FOOTBALLEt si le secret des Islandais, c'était que personne les comprend?

Euro 2016: Parler une langue absconse sur le terrain, c’est ça le secret des Islandais?

FOOTBALLQue le premier adversaire de l'Islande à l'Euro 2016 qui arrive à espionner leurs consignes tactiques lève la main...
Christine Laemmel

C.L.

«Yaaaaaaaaa… JAAAAA… JAAAAA… Jarghaah ». Tout le monde a frissonné en écoutant le commentateur islandais partir en vrille à la fin d’Autriche-Islande et d’Angleterre-Islande. Mais à part les onomatopées suffisamment expressives, personne n’a pipé mot de son extase. On est en 2016 et il a fallu attendre qu’un journal islandais s’y colle pour avoir la traduction.

C’est que l’Islandais est une langue particulièrement inintelligible pour le reste du monde. « C’est une des langues les plus complexes », acquiesce Karl Gadelii, professeur de linguistique nordique à la Sorbonne. En termes de prononciation, de syntaxes comme de forme des mots, elle ne ressemble à aucune autre.
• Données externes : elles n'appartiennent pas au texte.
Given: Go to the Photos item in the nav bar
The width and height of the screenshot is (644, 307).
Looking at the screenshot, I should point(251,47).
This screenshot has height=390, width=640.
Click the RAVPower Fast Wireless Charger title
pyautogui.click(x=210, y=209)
Non, les Suédois ne les comprennent pas non plus

« C’est une très vieille langue, le Norrois, amenée sur l’île par les Vikings scandinaves, il y a 1000 ans. Elle a été conservée de manière remarquable car elle n’a subi aucune influence de l’extérieur », prévient notre professeur. C’est comme si les Français parlaient encore latin, en gros. Mais alors, si les Vikings ont amené la langue, les Scandinaves doivent parler la même, me direz-vous ? Et bien non, car moins isolé que l’Islande, la Suède, la Norvège et le Danemark ont subi les influences de leurs voisins. « Moi, je suis Suédois, illustre Karl Gadelii, je peux comprendre le Norvégien et vice versa, mais je suis incapable de saisir l’Islandais. »

Schéma sur l'islandais
Schéma sur l'islandais - CL

Résumons : il n’y a qu’en Islande que l’on parle islandais, si on fait abstraction des quelques milliers d’expatriés en Amérique de Nord et en Scandinavie. On peut aller jusqu’à 400.000 personnes dans le monde, pas plus.
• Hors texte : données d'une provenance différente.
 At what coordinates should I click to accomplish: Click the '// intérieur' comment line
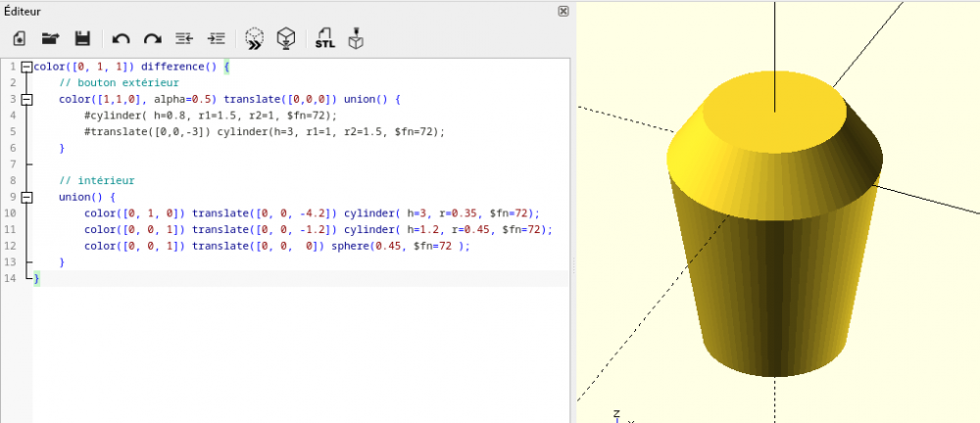96,181
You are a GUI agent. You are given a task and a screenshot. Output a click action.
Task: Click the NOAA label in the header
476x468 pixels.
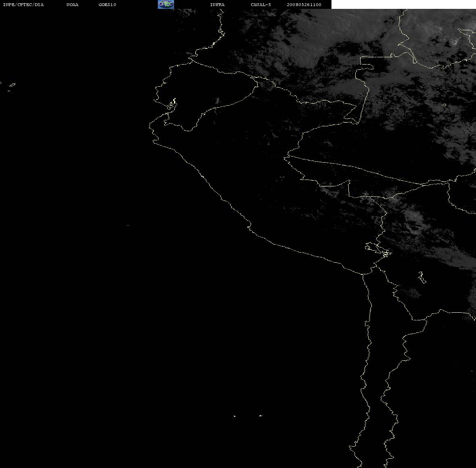[x=72, y=4]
Comme le corse, ça peut servir

Dont 23 qui charment en ce moment le public français avec leur surprenante réussite. Déjà que leur organisation, leur acharnement et leur simplicité dans le jeu ont déstabilisé tour à tour les Pays-Bas, le Portugal, l’Autriche et l’Angleterre, leurs échanges en Islandais sèment-ils encore plus la confusion chez les joueurs adverses ? On connaît l’importance de la communication sur un terrain. Entre coéquipiers, entre le coach et ses joueurs. « Attention dans ton dos, ou on corrige un placement pendant un temps mort, égrène Gilles Cioni, du SC Bastia. Si on ne se parle pas beaucoup, c’est mauvais signe ».
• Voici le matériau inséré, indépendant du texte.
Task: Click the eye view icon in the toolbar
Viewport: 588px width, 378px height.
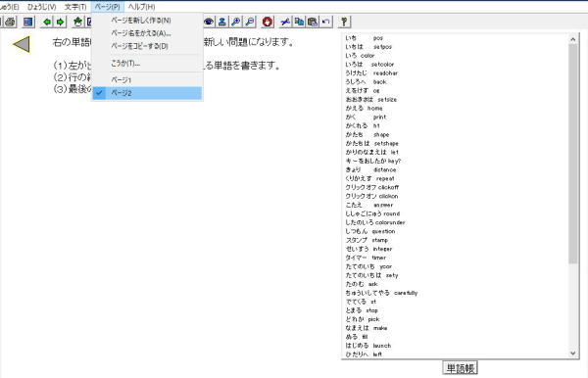Action: click(210, 23)
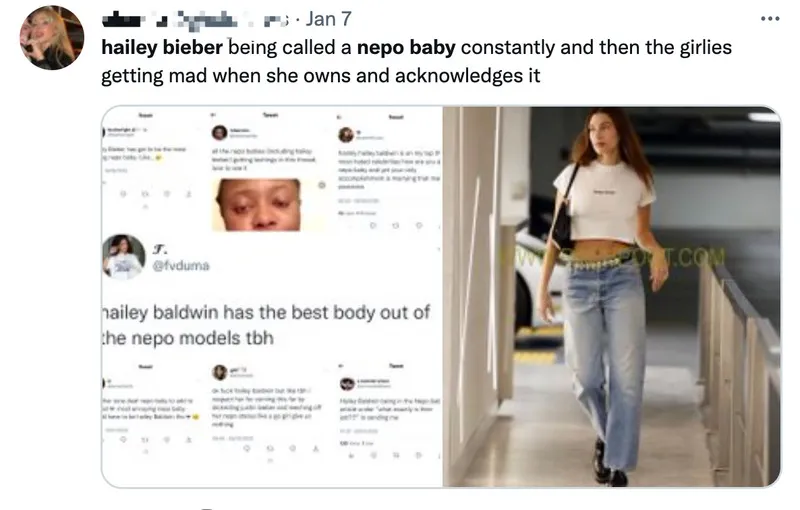
Task: Open the tweet via the Jan 7 timestamp
Action: 329,19
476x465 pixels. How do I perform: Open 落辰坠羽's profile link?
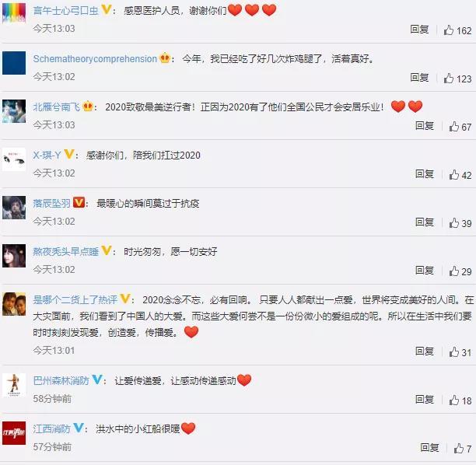point(51,203)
Les adversaires, eux peuvent facilement prêter l’oreille aux consignes qui fusent et adapter d’autant leurs réactions. Sauf quand on ne pipe pas un mot du dialogue. « Quand je joue avec des coéquipiers corses, ça m’arrive de parler corse, raconte Cioni. C’est pas pour cacher ce qu’on dit, ça me vient naturellement, mais c’est sûr que - sauf si en face ils sont bilingues italiens - ils vont rien comprendre. Quand ça t’arrive, tu mises tout sur le visuel et tu es beaucoup plus attentif à l’action qui va suivre. » Quant à notre commentateur islandais, on n’a pas très envie qu’il crie de joie dimanche contre les Bleus, même si on ne comprend rien.